■ Selected text
• LarkcProject
• WP5
• DeployingPluginsWithJEE

Deploying Plugins Using JEE Technology

1. Purpose

This page is intended to record the results from attempting to deploy LarKC plugins using JEE technology and to be a focus for discussion over the issues raised. The basic approach is as follows:

1. Create servlet classes (containers) for each of the plug-in types (query transformer, identifier, data transformer, selecter, reasoner)

2. Create a converter utility that takes the existing <plugin_name>.larkc files and converts them to a Web Application Archive (.war) files that can be deployed to an application server, e.g. apache tomcat.

3. Create client-side plug-in proxy classes that communicate with the plug-in containers to instantiate, invoke and destroy plug-in instances.
4. For testing purposes, extend the simple workflow demo to use plug-ins deployed in this way
5. For further experimentation, rework the simple workflow demo as a standalone Web application (servlet).

2. Motivation

In order for LarKC to achieve its goals for reasoning at Web scale, some form of parallel and/or distributed execution is necessary. While parallel execution is being explored in a cluster environment, this alternative approach achieves parallelism by distributing LarKC components (plug-ins) using industry standard Web technology. The perceived advantages are as follows:

• Easy distribution using standard Web technology
• Java friendly
• Solves the issue of different plug-ins using different versions of 3rd party libraries/jars
• Conveniently wraps plug-ins and supporting files in to a single file (.war) which is ready for deployment as is

• Several options for standardised plug-in configuration, e.g. <init-param> in web.xml files or Java property files maintained by the servlet

• Remote deployment can be fully managed using application server's Web management interface

3. Implementation

All the source code for using JEE servlets with LarKC components are located in the JEE extensions project, which is located in the LarKC subversion repository here:

https://larkc.svn.sourceforge.net/svnroot/larkc/trunk/jee_extensions

The project contains an ant build script that will build the following components:

1. The servlet classes for wrapping each type of plug-in, e.g. ?SelectPluginServlet. These classes are all packaged in to larkc_jee_server.jar

2. Proxy plug-in classes that implement plug-in interfaces and redirect method invocations to their remote counterparts, i.e. the servlet wrappers above. These are drop-in replacements for all the different plug-in types and are packaged in to larkc_jee_client.jar
3. A converter utility that converts a .larkc file to a .war file ready for deployment. The converter needs to know the input file (.larkc), output file (.war), plugin class and plugin type. It will then repackage the .larkc file, add some platform and data layer jar files, create a web.xml and also adds in another experimental property editor servlet. The converter utility is packaged in to a standalone executable jar file call larkc_jee_converter.jar

3.1. Protocol

Invocation of the plug-in's methods is facilitated using the HTTP protocol with Java objects serialised in to HTTP message bodies. At the moment, standard Java object streams are used, but for compatibility and flexibility, it would be possible to change to an XML serialisation protocol. Client-side plug-in proxy classes can be used to interact with the deployed plug-ins and these proxies are indistinguishable from 'local' plug-in classes.

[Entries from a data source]
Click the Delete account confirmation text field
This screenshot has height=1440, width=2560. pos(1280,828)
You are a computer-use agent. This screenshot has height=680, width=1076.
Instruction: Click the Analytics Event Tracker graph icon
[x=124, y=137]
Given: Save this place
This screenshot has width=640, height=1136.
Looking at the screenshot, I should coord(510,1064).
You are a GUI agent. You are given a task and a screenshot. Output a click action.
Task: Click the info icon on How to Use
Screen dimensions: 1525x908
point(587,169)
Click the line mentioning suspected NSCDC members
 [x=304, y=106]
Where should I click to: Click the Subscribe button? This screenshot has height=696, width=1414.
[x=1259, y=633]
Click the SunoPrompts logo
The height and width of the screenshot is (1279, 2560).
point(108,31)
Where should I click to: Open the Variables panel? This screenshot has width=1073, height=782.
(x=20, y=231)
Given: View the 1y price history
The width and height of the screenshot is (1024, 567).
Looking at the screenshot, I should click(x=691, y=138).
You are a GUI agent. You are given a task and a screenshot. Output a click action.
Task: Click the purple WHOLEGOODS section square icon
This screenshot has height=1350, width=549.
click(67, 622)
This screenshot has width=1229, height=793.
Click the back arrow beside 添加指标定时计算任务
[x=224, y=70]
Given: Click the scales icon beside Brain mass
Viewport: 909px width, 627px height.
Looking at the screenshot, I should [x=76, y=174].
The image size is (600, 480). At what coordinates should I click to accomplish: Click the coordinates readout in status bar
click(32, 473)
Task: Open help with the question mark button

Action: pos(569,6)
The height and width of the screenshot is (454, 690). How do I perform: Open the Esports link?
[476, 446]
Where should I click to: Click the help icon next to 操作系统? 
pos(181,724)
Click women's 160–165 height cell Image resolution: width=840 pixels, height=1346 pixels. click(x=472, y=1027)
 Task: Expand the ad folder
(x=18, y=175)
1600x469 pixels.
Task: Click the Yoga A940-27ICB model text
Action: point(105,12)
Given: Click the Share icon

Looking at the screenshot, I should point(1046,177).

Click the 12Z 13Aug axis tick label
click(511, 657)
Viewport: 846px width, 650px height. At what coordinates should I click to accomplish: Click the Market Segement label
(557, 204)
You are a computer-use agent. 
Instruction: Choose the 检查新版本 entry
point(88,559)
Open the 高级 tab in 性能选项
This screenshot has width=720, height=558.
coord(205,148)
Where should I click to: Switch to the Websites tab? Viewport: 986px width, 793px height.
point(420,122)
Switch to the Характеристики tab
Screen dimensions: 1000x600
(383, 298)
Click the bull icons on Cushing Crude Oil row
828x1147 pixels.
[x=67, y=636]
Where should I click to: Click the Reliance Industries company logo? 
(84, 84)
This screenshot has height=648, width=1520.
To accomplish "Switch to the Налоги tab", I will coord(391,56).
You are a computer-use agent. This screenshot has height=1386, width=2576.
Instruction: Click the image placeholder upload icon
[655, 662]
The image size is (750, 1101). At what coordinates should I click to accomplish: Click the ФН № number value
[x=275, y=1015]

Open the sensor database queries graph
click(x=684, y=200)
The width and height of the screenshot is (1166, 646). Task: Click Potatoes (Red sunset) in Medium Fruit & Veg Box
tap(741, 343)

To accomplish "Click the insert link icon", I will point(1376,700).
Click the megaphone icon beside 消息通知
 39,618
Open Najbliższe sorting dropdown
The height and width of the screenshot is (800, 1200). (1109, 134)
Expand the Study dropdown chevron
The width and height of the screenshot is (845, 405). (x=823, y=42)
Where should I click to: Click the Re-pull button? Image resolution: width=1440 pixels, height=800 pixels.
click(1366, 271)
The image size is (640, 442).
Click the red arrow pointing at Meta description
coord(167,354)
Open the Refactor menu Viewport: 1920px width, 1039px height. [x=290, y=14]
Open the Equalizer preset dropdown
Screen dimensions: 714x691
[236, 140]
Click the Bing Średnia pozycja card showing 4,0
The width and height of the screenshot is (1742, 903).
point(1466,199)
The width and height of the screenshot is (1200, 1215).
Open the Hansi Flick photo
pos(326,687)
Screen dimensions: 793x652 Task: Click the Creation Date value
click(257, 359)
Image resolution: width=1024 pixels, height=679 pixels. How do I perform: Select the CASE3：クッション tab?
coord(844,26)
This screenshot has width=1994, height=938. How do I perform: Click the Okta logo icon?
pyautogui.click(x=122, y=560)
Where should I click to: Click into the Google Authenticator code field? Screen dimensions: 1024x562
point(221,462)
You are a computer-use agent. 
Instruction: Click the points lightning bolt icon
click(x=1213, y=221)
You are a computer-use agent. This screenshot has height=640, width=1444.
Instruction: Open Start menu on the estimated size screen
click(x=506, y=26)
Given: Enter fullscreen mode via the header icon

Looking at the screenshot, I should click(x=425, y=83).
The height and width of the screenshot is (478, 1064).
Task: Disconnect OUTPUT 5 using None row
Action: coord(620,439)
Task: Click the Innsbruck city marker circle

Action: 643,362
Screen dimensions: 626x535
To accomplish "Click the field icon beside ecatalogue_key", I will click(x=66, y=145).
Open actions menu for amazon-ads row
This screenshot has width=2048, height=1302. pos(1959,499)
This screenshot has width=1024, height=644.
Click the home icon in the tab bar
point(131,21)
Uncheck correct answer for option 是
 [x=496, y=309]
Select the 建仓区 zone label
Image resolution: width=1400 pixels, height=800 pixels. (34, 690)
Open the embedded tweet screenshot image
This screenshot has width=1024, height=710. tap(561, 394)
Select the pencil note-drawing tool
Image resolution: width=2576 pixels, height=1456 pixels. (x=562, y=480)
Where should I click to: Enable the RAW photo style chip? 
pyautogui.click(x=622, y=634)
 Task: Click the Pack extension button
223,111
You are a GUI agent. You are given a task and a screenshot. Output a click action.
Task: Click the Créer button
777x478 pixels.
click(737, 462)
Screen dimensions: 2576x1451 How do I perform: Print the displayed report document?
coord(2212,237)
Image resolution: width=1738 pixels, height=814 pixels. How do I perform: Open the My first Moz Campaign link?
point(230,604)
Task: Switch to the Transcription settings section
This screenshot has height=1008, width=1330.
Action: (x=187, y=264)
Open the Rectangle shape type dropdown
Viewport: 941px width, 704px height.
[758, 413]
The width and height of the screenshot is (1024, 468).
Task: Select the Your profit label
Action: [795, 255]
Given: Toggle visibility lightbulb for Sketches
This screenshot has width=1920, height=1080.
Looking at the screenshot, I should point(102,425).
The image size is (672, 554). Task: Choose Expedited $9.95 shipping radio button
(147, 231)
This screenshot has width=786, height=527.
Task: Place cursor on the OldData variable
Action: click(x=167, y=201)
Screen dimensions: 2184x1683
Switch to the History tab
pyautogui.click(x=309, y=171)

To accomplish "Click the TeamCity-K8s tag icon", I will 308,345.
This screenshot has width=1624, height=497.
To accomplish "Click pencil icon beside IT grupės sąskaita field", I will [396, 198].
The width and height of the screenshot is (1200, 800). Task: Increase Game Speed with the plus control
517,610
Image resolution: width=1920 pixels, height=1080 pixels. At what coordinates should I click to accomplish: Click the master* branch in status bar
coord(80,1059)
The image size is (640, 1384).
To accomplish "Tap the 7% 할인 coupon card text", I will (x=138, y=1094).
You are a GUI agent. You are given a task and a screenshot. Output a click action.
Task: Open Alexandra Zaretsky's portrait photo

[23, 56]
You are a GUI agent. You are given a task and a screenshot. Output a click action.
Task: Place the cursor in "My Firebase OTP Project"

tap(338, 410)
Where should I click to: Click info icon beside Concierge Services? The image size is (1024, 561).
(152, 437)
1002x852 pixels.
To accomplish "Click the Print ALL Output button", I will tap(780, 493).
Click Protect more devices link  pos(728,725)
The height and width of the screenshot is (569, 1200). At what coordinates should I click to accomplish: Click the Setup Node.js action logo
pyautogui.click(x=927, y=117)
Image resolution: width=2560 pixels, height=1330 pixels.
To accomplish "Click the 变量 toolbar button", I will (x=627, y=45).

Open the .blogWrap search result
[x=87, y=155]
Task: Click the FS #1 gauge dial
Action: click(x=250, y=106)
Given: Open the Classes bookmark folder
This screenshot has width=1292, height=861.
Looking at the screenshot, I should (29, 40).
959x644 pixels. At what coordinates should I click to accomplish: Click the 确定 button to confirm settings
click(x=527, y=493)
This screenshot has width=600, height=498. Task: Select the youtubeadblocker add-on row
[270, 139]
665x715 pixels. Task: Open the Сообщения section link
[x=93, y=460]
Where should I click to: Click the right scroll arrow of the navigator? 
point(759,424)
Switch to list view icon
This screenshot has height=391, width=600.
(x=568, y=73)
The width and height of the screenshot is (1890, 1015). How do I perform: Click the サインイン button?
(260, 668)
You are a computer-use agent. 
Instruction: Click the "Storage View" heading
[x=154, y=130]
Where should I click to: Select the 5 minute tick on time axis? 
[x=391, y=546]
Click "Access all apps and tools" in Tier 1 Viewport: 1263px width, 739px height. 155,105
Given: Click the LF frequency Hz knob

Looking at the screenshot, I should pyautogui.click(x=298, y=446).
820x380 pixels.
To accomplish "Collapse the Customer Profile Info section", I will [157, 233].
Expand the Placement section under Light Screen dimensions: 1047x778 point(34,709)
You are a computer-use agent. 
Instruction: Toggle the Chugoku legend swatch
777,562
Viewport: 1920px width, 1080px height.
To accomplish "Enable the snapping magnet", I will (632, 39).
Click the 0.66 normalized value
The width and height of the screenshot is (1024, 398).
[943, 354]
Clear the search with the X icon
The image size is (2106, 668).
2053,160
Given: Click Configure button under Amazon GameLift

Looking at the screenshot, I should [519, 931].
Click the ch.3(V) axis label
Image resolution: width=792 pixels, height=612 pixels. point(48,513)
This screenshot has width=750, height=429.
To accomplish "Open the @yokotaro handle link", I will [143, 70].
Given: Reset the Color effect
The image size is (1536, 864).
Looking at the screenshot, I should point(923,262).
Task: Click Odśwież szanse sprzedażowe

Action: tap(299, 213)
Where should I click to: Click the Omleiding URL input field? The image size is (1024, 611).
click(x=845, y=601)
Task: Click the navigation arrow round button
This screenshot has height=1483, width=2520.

■ Stated task
Answer these questions from the page on deploying LarKC plugins with JEE.
(a) What kind of file does the converter utility turn a .larkc file into?
(b) What protocol carries calls to the plug-in's methods?
(c) Which jar file holds the converter utility?
These entries are separate material and have no connection to the text above them.

■ Written reply
(a) A Web Application Archive (.war) file.
(b) HTTP.
(c) larkc_jee_converter.jar.